DOCUMENT SECTION =>
>> Start

One rally filled a high school gym with thousands, with thousands more waiting — unsuccessfully — to get in.
Another rally a few days earlier — a mere handful of miles away — was reported this way:
HARRISBURG, Pa. — Pushing an agenda that touts creating millions of new jobs for Americans, Democratic presidential nominee Hillary Clinton and vice-presidential hopeful Sen. Tim Kaine made a campaign stop Friday at Broad Street Market in front of hundreds of supporters.
That’s right, it was Hillary who drew “hundreds” in downtown Harrisburg, Pennsylvania — this in a state capital where Democrat Tom Wolf sits as governor and has a Democratic machine filled with political employees. And it was Trump, appearing across the Susquehanna River at Cumberland Valley High School in the Harrisburg suburb of Mechanicsburg, whose rally was reported thusly by PoliticsPA:
Donald Trump is definitely targeting Pennsylvania.

>> End

DATA PROVIDED =>
>> Start

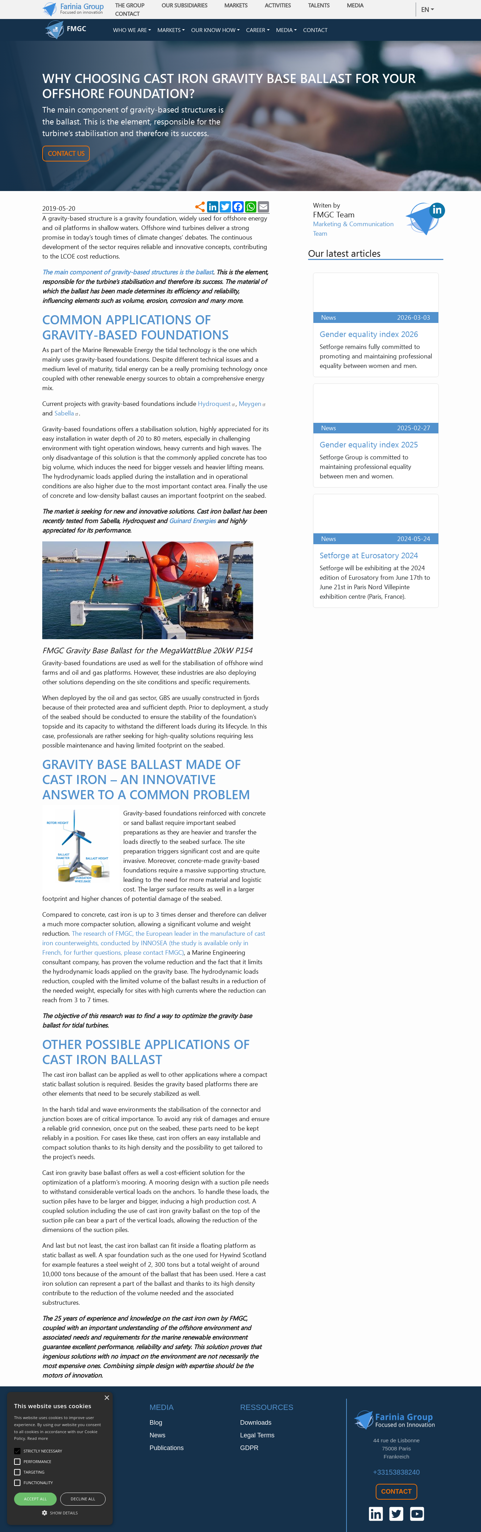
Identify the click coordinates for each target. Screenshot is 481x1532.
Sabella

>> End

EXERCISE PROMPT => Please rewrite the piece on the two rallies, starting at "Another rally a" and ending at "hundreds of supporters.", with "campaign stop" changed to "campaign visit".

REPLY TO THE EXERCISE =>
Another rally a few days earlier — a mere handful of miles away — was reported this way:
HARRISBURG, Pa. — Pushing an agenda that touts creating millions of new jobs for Americans, Democratic presidential nominee Hillary Clinton and vice-presidential hopeful Sen. Tim Kaine made a campaign visit Friday at Broad Street Market in front of hundreds of supporters.